Don't rely on second, third, and fourth-hand accounts. Read the transcript for yourself. https://t.co/wfHIQ0aO76– The White House (@WhiteHouse) November 13, 2019
Avec une dizaine d'auditions prévues d'ici au 20 novembre, les démocrates veulent mener leur enquête sans «délai». Leur confortable majorité à la chambre basse laisse peu de doutes sur l'«impeachment» du président américain. Compte tenu de la majorité républicaine au Sénat, il est en revanche peu probable que Donald Trump soit ensuite destitué, car la chambre haute, qui serait chargée de le juger, aurait le dernier mot.
En attendant, le cadre des investigations est clair, a affirmé Adam Schiff, président de la commission du Renseignement qui mène l'enquête: Donald Trump «a-t-il invité l'Ukraine à s'ingérer dans nos élections?» A-t-il commis un «abus de pouvoir?»
This impeachment inquiry aims to answer a simple, yet deeply troubling question:Did the president invite or coerce a foreign nation to interfere in our election for his own political gain?If the answer is yes, what we do now will have a lasting impact on our democracy. pic.twitter.com/Td0PoCPWMw– Adam Schiff (@RepAdamSchiff) November 13, 2019
Comme levier, le milliardaire aurait suspendu une aide militaire de quelque 400 millions de dollars destinée à Kiev, et mis dans la balance une possible invitation du nouveau président ukrainien, Volodymyr Zelensky, à la Maison Blanche.

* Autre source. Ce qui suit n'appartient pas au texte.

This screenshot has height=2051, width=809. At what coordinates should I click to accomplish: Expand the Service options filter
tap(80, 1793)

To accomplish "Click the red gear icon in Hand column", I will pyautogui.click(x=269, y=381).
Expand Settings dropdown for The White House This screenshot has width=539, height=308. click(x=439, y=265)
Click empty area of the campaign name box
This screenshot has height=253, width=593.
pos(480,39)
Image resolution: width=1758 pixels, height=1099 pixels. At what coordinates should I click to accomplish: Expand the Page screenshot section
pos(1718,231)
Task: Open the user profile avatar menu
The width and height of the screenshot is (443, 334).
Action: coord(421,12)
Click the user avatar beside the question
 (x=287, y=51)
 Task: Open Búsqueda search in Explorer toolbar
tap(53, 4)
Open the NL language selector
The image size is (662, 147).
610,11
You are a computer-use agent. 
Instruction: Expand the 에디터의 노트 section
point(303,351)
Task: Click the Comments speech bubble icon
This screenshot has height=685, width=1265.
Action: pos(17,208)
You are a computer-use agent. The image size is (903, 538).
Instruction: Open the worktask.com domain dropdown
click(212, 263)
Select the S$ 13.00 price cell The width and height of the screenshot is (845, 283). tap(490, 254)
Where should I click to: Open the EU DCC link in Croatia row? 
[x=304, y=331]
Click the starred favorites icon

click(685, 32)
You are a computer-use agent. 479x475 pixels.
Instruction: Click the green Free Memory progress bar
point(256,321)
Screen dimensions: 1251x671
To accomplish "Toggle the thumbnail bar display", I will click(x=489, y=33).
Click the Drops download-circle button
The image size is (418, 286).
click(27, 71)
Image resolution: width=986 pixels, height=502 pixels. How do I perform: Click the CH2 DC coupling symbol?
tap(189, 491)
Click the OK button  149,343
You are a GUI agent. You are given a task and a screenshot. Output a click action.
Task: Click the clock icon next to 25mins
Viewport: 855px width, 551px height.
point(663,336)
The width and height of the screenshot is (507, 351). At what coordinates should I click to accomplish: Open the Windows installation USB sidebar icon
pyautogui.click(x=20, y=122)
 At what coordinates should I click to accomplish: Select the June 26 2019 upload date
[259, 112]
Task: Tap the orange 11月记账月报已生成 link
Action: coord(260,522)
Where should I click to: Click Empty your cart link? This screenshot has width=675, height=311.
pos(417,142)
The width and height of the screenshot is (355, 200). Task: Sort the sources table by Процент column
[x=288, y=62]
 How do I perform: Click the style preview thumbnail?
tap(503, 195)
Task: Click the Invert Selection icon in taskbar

Au cours d'une conversation téléphonique le 25 juillet, Donald Trump a bien demandé à son homologue ukrainien de «se pencher» sur Joe Biden et son fils, Hunter, qui a été employé par une compagnie gazière ukrainienne. Cet appel avait alarmé plusieurs hauts responsables, au point qu'un lanceur d'alerte avait décidé d'en alerter sa hiérarchie. Cet appel était «parfait», martèle le président américain depuis.
«Répugnant»
Dans son témoignage mercredi, William Taylor a affirmé qu'un canal diplomatique «irrégulier» avait été mis en place avec l'Ukraine, dirigé par l'avocat personnel de Donald Trump, Rudy Giuliani. «A la mi-août, il m'est apparu évident que les efforts de Giuliani pour concocter des enquêtes politiques contaminaient désormais» les relations entre Kiev et Washington, a renchéri George Kent.
Bill Taylor: "The odd push to make President Zelensky publicly commit to investigations of Burisma and alleged interference in the 2016 election showed how the official foreign policy of the Untied States was undercut by the irregular efforts led by Mr. Giuliani." pic.twitter.com/LATT5pZbet– The Hill (@thehill) November 13, 2019
William Taylor a également répété trouver «dingue» qu'une aide militaire destinée à l'Ukraine puisse avoir été gelée «en échange» de l'ouverture d'enquêtes sur des rivaux de Donald Trump. «Ceci n'est pas arrivé», a tonné l'élu républicain Jim Jordan, en soulignant que l'aide avait été finalement débloquée en septembre, sans que Kiev n'annonce d'enquête sur les Biden.
C'est là une autre ligne centrale de la défense des républicains: on ne peut pas accuser Donald Trump d'avoir exercé un chantage s'il n'en a rien tiré, et que l'enveloppe d'aide a été attribuée. Mais, a insisté Adam Schiff, «un stratagème (...) n'en devient pas moins répugnant parce qu'il a été découvert avant d'être totalement mené à bout».